Smartphrase snippets#
.ABDPAINACUTELOWRISK
Acute abdominal pain, low risk. Benign exam without peritoneal signs. Vital signs stable. Suspect [gastroenteritis/constipation/biliary colic]. Plan: supportive care, symptomatic treatment. Discussed return precautions including worsening pain, fever, vomiting blood, or inability to keep fluids down.
.ABDPAINACUTEWORKUP
Acute abdominal pain requiring workup.
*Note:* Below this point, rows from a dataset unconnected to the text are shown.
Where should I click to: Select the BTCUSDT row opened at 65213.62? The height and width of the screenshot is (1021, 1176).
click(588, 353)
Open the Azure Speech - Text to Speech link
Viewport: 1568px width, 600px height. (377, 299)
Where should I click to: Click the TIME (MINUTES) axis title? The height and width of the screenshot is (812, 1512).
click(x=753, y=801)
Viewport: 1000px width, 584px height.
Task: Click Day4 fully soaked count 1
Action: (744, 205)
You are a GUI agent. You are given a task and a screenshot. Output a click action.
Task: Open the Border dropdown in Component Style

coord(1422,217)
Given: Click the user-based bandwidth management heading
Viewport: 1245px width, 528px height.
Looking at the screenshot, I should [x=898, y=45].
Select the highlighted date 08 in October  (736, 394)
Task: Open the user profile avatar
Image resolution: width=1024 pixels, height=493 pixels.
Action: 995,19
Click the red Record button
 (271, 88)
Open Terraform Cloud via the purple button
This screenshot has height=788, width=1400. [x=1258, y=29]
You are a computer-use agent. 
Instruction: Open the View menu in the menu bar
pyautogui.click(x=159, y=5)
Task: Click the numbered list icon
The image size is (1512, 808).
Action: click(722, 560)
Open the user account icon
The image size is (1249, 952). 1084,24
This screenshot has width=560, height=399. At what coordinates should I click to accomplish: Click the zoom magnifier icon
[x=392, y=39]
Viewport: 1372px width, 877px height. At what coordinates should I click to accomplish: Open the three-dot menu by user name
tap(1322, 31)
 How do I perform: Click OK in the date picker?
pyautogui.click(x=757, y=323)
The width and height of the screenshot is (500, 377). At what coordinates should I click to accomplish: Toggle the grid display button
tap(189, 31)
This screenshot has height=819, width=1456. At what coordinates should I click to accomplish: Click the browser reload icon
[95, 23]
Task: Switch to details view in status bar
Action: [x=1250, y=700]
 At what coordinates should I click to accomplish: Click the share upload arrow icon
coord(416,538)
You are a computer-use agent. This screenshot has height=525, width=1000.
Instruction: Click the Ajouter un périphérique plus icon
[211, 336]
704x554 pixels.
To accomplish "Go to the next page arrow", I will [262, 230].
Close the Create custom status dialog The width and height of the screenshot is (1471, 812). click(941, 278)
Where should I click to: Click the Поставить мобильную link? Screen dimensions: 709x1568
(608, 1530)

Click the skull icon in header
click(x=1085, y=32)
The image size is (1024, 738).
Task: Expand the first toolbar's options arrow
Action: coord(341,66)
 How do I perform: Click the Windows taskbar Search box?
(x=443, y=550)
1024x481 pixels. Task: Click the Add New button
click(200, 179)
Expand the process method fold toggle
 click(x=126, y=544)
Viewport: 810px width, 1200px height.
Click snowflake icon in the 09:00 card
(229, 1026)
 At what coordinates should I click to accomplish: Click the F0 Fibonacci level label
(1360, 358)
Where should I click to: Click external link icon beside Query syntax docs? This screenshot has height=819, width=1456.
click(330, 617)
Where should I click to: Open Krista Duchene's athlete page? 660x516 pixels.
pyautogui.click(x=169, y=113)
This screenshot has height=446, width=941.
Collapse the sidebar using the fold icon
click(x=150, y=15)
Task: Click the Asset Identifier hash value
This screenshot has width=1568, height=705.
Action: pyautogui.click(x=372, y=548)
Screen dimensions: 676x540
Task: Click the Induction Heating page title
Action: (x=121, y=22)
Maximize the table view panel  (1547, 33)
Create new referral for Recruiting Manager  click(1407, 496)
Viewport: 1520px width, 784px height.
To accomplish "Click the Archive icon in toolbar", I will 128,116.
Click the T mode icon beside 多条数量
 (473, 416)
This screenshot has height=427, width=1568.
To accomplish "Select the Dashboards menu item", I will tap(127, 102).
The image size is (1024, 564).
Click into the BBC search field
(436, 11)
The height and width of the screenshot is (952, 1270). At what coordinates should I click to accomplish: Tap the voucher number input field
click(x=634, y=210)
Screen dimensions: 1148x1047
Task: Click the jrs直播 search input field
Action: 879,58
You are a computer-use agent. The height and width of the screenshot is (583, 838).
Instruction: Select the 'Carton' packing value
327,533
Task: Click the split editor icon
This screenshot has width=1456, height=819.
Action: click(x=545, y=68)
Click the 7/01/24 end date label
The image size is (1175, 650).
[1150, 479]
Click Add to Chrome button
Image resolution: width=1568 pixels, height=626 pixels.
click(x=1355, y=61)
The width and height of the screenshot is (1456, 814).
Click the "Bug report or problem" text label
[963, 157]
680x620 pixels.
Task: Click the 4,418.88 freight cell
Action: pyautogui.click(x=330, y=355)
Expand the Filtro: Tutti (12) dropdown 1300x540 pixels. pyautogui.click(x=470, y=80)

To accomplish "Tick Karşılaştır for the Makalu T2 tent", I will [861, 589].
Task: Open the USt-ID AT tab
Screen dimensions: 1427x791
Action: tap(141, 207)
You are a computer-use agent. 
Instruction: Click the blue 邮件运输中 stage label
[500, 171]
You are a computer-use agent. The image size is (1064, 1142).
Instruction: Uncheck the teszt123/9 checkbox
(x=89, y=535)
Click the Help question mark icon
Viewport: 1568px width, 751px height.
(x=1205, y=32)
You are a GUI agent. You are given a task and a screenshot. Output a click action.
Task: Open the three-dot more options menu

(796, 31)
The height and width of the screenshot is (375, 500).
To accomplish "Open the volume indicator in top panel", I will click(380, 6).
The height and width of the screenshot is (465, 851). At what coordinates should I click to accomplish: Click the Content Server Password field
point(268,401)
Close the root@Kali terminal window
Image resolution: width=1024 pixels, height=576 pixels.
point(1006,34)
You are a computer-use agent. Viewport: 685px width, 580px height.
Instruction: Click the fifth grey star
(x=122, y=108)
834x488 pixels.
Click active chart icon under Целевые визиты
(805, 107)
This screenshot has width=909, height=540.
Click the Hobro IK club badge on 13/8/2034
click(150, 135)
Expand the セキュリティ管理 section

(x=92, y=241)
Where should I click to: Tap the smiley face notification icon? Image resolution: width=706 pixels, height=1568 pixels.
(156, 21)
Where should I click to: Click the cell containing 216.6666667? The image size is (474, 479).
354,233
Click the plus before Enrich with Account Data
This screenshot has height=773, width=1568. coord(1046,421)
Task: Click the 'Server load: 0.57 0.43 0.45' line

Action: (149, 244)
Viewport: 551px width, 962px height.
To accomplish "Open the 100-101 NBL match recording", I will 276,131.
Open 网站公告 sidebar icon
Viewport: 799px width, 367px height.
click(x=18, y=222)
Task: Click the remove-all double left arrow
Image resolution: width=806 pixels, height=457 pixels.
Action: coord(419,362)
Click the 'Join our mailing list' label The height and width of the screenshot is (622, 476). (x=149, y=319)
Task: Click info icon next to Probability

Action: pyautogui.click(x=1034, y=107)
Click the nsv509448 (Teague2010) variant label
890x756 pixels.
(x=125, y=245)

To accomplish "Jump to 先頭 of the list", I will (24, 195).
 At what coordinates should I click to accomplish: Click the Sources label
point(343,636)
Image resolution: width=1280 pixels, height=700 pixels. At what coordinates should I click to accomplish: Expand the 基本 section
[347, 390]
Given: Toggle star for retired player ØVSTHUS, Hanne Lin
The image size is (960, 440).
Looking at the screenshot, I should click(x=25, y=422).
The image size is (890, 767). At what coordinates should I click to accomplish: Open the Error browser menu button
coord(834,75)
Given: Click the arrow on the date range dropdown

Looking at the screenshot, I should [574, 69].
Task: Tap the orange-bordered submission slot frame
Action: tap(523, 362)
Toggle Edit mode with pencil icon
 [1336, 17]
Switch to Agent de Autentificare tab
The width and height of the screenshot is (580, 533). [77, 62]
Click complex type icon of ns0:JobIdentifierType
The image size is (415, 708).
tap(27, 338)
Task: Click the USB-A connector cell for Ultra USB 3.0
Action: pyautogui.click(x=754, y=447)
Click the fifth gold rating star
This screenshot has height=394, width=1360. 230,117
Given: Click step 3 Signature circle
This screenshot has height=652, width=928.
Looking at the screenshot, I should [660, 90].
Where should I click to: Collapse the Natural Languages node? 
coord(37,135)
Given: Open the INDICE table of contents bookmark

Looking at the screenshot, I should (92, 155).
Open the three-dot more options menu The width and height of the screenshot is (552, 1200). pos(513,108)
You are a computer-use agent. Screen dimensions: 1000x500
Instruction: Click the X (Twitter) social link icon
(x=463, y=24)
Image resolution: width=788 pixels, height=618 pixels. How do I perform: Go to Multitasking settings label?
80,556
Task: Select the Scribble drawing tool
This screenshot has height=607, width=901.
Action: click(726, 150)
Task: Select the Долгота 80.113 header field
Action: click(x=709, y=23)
Ordered [CBC, BMP, LFTs, lipase, UA, RUQ US/CT abdomen-pelvis]. Patient stable, tolerating PO. Will follow up results and reassess. Discussed return precautions and when to go to ED.
Related pages#
- Abdominal pain (chronic) — if symptoms persist >4 weeks
- GERD (problem) — chronic acid reflux management
- Irritable Bowel Syndrome (problem) — functional abdominal pain
- Nausea/Vomiting — if vomiting is prominent
- Dyspepsia/GERD — if epigastric pain
- Constipation — if constipation-related pain
- Diarrhea (acute) — if diarrhea is prominent
- Dysuria — if urinary symptoms
- Pelvic pain (female) — if gynecologic cause suspected
.ABDPAINACUTEED
Acute abdominal pain with concerning features. [Describe findings: peritoneal signs/hemodynamic instability/severe pain]. Referred to ED for expedited evaluation including imaging and surgical consultation. Patient instructed to go directly to ED.